Untersuchter Text.
#####

Die Kantorei darf wieder singen: Dritte musikalische Vesper in St. Stephan wurde diesmal vom Kirchenchor bereichert

Erstellt am 11.04.2022

von Gabriela Peschke

Das besondere Format der musikalischen Abendgottesdienste in Vlotho hat auch am vergangenen Samstag wieder zahlreiche Besucher angezogen. „Wir haben bisher viele positive Rückmeldungen erhalten, die Vesper wird sehr gut angenommen“, berichtete Pfarrerin Christine Höke. In einer freien Zusammenstellung aus Gebeten und literarischen Texten einerseits und musikalischen Einlagen auf der anderen Seite führte die nunmehr dritte musikalische Vesper die Anwesenden diesmal gedanklich auf die Karwoche hin. Dabei fühlte sich dieses strenge Format, eigentlich das klassische Stundengebet am Abend in der römisch-christlichen Liturgie, besonders stimmig an in den alten Mauern der ehemaligen Zisterzienser-Klosterkirche, die heute St. Stephan heißt.

#####

Quelldaten.

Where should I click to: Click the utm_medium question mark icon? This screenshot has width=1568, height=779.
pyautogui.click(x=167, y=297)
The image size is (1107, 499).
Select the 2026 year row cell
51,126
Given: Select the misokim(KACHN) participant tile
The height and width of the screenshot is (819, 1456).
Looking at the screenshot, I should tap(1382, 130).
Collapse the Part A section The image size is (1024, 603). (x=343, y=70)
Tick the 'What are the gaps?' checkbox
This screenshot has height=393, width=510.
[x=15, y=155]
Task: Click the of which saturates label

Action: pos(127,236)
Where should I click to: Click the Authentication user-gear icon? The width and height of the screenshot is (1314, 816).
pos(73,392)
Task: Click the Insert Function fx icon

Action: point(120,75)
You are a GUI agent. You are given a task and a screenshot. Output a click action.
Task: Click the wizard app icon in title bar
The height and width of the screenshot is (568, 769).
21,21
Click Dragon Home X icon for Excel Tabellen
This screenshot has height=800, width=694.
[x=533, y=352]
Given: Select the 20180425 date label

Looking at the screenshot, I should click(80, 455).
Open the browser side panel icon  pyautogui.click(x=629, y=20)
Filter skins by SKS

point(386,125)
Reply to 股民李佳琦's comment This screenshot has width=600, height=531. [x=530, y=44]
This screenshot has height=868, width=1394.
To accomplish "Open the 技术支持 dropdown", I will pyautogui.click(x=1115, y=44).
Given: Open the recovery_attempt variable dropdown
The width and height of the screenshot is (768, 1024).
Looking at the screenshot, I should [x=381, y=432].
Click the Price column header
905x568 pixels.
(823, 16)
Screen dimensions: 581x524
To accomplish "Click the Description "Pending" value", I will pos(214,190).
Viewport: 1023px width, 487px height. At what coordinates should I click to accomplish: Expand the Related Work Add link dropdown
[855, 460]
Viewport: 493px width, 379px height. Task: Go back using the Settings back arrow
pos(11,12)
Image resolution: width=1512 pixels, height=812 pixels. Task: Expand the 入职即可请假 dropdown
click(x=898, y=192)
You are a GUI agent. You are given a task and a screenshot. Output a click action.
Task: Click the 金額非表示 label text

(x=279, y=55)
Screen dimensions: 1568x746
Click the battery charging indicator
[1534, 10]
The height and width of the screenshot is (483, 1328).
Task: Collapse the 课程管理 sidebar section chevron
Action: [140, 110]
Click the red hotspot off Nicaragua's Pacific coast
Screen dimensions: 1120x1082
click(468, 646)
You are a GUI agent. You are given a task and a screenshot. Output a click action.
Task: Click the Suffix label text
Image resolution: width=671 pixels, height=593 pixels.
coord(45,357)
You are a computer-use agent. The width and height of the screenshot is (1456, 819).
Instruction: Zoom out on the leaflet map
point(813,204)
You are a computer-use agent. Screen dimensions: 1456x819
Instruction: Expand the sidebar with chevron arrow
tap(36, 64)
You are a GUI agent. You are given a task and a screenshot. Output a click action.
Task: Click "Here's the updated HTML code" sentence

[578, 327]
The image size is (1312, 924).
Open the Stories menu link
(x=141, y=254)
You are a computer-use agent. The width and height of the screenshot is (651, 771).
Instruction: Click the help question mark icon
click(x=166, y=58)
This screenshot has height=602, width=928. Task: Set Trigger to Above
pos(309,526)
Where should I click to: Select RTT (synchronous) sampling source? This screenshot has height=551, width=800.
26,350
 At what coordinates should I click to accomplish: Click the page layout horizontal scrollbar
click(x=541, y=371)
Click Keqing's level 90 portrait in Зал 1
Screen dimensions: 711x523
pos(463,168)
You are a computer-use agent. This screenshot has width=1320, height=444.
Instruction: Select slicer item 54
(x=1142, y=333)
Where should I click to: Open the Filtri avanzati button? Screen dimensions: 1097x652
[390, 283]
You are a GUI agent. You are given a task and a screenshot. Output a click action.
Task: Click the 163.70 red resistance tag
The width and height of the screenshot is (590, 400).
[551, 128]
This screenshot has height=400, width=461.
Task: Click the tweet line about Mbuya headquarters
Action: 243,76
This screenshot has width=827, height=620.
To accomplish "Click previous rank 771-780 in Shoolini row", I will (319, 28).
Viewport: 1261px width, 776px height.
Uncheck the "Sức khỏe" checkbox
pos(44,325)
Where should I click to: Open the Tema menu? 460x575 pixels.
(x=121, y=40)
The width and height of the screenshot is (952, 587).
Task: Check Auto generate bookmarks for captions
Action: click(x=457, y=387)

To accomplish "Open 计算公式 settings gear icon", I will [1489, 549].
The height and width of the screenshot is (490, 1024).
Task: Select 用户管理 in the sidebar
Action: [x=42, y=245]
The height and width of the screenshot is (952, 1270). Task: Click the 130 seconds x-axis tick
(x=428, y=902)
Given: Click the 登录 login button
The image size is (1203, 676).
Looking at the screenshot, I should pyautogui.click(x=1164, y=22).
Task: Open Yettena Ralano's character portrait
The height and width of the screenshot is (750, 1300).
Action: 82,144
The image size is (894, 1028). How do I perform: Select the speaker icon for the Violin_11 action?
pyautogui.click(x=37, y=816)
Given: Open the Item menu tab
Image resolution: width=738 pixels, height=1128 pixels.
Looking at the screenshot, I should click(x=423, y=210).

#####

Schreiben Sie den Bericht über die dritte musikalische Vesper in St. Stephan im Anschluss an seinen letzten Satz weiter.

Die gut zwanzig Mitglieder umfassende Kantorei, „der harte Kern“, wie Kantorin Liga Auguste es bezeichnete, eröffnete zunächst mit einer Vertonung aus dem Bußpsalm, der anschließend von Pfarrerin Christine Höhe und der Gemeinde im Wechsel gesprochen wurde. „Wir freuen uns sehr, dass wir jetzt wieder singen dürfen. Dies ist heute der erste Auftritt der Kantorei während der Corona-Pandemie“, sagte Leiterin Liga Auguste im Vorgespräch. Die Psalmlesungen, fester Bestandteil des Vesper-Rituals, gaben dem Abendgottesdienst dabei ebenso eine besondere Note wie die Seligpreisungen aus der Bergpredigt und die kleinen literarischen Sequenzen, die von Christine Höke zwischen die musikalischen Beiträge eingestreut wurden.

Fotos: Dr. Claus Sassenberg

Da ging es zunächst thematisch um das Bedauern: Was der Mensch verpasst, was er bereut und wo er irrt. Davon erzählten „Das Lied von der Anderwelt“ des Schriftstellers Michael Ende aber auch Meister Eckharts Worte „Vor der Tür des Herzens“ oder eine chinesische Parabel über ein Fest, das nicht stattfinden konnte, weil jeder der Gäste statt des gebotenen Weins nur Wasser gebracht hatte – und somit nicht nur sich selbst um Fest und Freude betrogen hatte, sondern die gesamte Gemeinschaft.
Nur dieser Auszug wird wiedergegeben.